━━ RECORDS SUPPLIED

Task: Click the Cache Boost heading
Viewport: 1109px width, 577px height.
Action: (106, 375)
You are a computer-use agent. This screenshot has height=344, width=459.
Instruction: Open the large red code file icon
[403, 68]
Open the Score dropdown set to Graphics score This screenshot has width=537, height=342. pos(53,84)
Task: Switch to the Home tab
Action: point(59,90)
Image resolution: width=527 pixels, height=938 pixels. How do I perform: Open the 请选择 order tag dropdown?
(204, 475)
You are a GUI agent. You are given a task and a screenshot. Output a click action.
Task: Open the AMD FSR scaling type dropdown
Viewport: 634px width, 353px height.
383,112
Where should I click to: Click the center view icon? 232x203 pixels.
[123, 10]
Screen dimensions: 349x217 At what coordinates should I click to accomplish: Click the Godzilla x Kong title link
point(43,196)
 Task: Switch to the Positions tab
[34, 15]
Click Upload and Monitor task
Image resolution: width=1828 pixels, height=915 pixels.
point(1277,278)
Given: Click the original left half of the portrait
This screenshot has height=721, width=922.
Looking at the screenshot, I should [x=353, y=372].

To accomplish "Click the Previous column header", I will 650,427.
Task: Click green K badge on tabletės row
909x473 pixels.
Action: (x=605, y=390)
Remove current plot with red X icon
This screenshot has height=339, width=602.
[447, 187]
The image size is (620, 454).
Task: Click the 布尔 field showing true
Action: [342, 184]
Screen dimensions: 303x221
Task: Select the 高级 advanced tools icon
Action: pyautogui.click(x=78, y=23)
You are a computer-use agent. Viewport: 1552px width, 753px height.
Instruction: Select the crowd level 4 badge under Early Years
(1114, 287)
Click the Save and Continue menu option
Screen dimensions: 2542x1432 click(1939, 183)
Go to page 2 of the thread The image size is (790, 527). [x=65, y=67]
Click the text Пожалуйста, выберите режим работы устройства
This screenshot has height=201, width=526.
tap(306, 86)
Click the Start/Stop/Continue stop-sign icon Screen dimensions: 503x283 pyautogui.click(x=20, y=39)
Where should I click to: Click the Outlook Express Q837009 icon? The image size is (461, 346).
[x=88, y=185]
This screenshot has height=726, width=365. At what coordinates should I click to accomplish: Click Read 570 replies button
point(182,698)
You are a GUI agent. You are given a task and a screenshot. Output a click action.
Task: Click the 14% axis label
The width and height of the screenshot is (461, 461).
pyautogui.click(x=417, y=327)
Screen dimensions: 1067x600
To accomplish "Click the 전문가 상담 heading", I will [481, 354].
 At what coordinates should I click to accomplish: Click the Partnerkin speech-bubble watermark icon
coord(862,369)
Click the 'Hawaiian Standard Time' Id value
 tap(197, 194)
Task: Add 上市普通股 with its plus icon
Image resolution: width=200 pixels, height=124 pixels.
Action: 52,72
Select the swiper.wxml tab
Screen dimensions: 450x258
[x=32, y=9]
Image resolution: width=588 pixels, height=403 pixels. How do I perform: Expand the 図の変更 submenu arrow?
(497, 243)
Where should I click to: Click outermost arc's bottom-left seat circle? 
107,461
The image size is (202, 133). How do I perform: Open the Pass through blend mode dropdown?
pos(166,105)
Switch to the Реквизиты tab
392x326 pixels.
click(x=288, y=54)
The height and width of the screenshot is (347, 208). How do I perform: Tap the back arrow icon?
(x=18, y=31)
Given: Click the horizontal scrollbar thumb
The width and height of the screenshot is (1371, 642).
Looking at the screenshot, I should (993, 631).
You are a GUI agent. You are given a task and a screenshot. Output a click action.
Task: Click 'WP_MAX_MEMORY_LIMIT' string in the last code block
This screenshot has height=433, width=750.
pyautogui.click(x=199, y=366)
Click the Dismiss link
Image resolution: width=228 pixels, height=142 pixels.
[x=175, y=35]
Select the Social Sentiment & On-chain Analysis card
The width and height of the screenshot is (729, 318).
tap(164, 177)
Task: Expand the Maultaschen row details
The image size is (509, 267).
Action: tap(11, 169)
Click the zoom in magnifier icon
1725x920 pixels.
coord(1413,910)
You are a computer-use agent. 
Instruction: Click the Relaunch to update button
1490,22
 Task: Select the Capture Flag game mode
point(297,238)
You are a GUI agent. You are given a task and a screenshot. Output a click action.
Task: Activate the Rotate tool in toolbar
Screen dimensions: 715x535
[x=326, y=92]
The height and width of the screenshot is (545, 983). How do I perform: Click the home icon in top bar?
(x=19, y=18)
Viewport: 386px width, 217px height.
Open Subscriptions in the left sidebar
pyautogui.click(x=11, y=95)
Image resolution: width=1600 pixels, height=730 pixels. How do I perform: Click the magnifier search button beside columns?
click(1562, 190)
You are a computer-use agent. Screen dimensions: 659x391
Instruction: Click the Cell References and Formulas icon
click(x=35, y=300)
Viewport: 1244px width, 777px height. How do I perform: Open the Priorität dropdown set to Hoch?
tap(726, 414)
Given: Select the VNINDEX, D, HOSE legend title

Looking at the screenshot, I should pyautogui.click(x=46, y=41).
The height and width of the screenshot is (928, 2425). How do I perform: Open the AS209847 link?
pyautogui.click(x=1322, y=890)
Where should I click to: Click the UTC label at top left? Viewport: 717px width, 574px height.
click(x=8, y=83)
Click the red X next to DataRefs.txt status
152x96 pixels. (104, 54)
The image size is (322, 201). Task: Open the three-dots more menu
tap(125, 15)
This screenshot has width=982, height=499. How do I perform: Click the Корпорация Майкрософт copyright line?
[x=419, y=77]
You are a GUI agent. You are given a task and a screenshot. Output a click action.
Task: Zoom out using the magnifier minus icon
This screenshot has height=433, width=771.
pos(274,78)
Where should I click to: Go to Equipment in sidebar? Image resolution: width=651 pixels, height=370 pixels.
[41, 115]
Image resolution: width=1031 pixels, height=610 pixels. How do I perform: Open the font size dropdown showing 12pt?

━━━━

EXERCISE AIM: Exactly as shown above, write out all the records.

EXERCISE SOLUTION:
Task: Click the Cache Boost heading
Viewport: 1109px width, 577px height.
Action: (106, 375)
You are a computer-use agent. This screenshot has height=344, width=459.
Instruction: Open the large red code file icon
[403, 68]
Open the Score dropdown set to Graphics score This screenshot has width=537, height=342. pos(53,84)
Task: Switch to the Home tab
Action: point(59,90)
Image resolution: width=527 pixels, height=938 pixels. How do I perform: Open the 请选择 order tag dropdown?
(204, 475)
You are a GUI agent. You are given a task and a screenshot. Output a click action.
Task: Open the AMD FSR scaling type dropdown
Viewport: 634px width, 353px height.
383,112
Where should I click to: Click the center view icon? 232x203 pixels.
[123, 10]
Screen dimensions: 349x217 At what coordinates should I click to accomplish: Click the Godzilla x Kong title link
point(43,196)
 Task: Switch to the Positions tab
[34, 15]
Click Upload and Monitor task
Image resolution: width=1828 pixels, height=915 pixels.
point(1277,278)
Given: Click the original left half of the portrait
This screenshot has height=721, width=922.
Looking at the screenshot, I should [x=353, y=372].

To accomplish "Click the Previous column header", I will 650,427.
Task: Click green K badge on tabletės row
909x473 pixels.
Action: (x=605, y=390)
Remove current plot with red X icon
This screenshot has height=339, width=602.
[447, 187]
The image size is (620, 454).
Task: Click the 布尔 field showing true
Action: [342, 184]
Screen dimensions: 303x221
Task: Select the 高级 advanced tools icon
Action: pyautogui.click(x=78, y=23)
You are a computer-use agent. Viewport: 1552px width, 753px height.
Instruction: Select the crowd level 4 badge under Early Years
(1114, 287)
Click the Save and Continue menu option
Screen dimensions: 2542x1432 click(1939, 183)
Go to page 2 of the thread The image size is (790, 527). [x=65, y=67]
Click the text Пожалуйста, выберите режим работы устройства
This screenshot has height=201, width=526.
tap(306, 86)
Click the Start/Stop/Continue stop-sign icon Screen dimensions: 503x283 pyautogui.click(x=20, y=39)
Where should I click to: Click the Outlook Express Q837009 icon? The image size is (461, 346).
[x=88, y=185]
This screenshot has height=726, width=365. At what coordinates should I click to accomplish: Click Read 570 replies button
point(182,698)
You are a GUI agent. You are given a task and a screenshot. Output a click action.
Task: Click the 14% axis label
The width and height of the screenshot is (461, 461).
pyautogui.click(x=417, y=327)
Screen dimensions: 1067x600
To accomplish "Click the 전문가 상담 heading", I will [481, 354].
 At what coordinates should I click to accomplish: Click the Partnerkin speech-bubble watermark icon
coord(862,369)
Click the 'Hawaiian Standard Time' Id value
 tap(197, 194)
Task: Add 上市普通股 with its plus icon
Image resolution: width=200 pixels, height=124 pixels.
Action: 52,72
Select the swiper.wxml tab
Screen dimensions: 450x258
[x=32, y=9]
Image resolution: width=588 pixels, height=403 pixels. How do I perform: Expand the 図の変更 submenu arrow?
(497, 243)
Where should I click to: Click outermost arc's bottom-left seat circle? 
107,461
The image size is (202, 133). How do I perform: Open the Pass through blend mode dropdown?
pos(166,105)
Switch to the Реквизиты tab
392x326 pixels.
click(x=288, y=54)
The height and width of the screenshot is (347, 208). How do I perform: Tap the back arrow icon?
(x=18, y=31)
Given: Click the horizontal scrollbar thumb
The width and height of the screenshot is (1371, 642).
Looking at the screenshot, I should (993, 631).
You are a GUI agent. You are given a task and a screenshot. Output a click action.
Task: Click 'WP_MAX_MEMORY_LIMIT' string in the last code block
This screenshot has height=433, width=750.
pyautogui.click(x=199, y=366)
Click the Dismiss link
Image resolution: width=228 pixels, height=142 pixels.
[x=175, y=35]
Select the Social Sentiment & On-chain Analysis card
The width and height of the screenshot is (729, 318).
tap(164, 177)
Task: Expand the Maultaschen row details
The image size is (509, 267).
Action: tap(11, 169)
Click the zoom in magnifier icon
1725x920 pixels.
coord(1413,910)
You are a computer-use agent. 
Instruction: Click the Relaunch to update button
1490,22
 Task: Select the Capture Flag game mode
point(297,238)
You are a GUI agent. You are given a task and a screenshot. Output a click action.
Task: Activate the Rotate tool in toolbar
Screen dimensions: 715x535
[x=326, y=92]
The height and width of the screenshot is (545, 983). How do I perform: Click the home icon in top bar?
(x=19, y=18)
Viewport: 386px width, 217px height.
Open Subscriptions in the left sidebar
pyautogui.click(x=11, y=95)
Image resolution: width=1600 pixels, height=730 pixels. How do I perform: Click the magnifier search button beside columns?
click(1562, 190)
You are a computer-use agent. Screen dimensions: 659x391
Instruction: Click the Cell References and Formulas icon
click(x=35, y=300)
Viewport: 1244px width, 777px height. How do I perform: Open the Priorität dropdown set to Hoch?
tap(726, 414)
Given: Select the VNINDEX, D, HOSE legend title

Looking at the screenshot, I should pyautogui.click(x=46, y=41).
The height and width of the screenshot is (928, 2425). How do I perform: Open the AS209847 link?
pyautogui.click(x=1322, y=890)
Where should I click to: Click the UTC label at top left? Viewport: 717px width, 574px height.
click(x=8, y=83)
Click the red X next to DataRefs.txt status
152x96 pixels. (104, 54)
The image size is (322, 201). Task: Open the three-dots more menu
tap(125, 15)
This screenshot has width=982, height=499. How do I perform: Click the Корпорация Майкрософт copyright line?
[x=419, y=77]
You are a GUI agent. You are given a task and a screenshot. Output a click action.
Task: Zoom out using the magnifier minus icon
This screenshot has height=433, width=771.
pos(274,78)
Where should I click to: Go to Equipment in sidebar? Image resolution: width=651 pixels, height=370 pixels.
[41, 115]
Image resolution: width=1031 pixels, height=610 pixels. How do I perform: Open the font size dropdown showing 12pt?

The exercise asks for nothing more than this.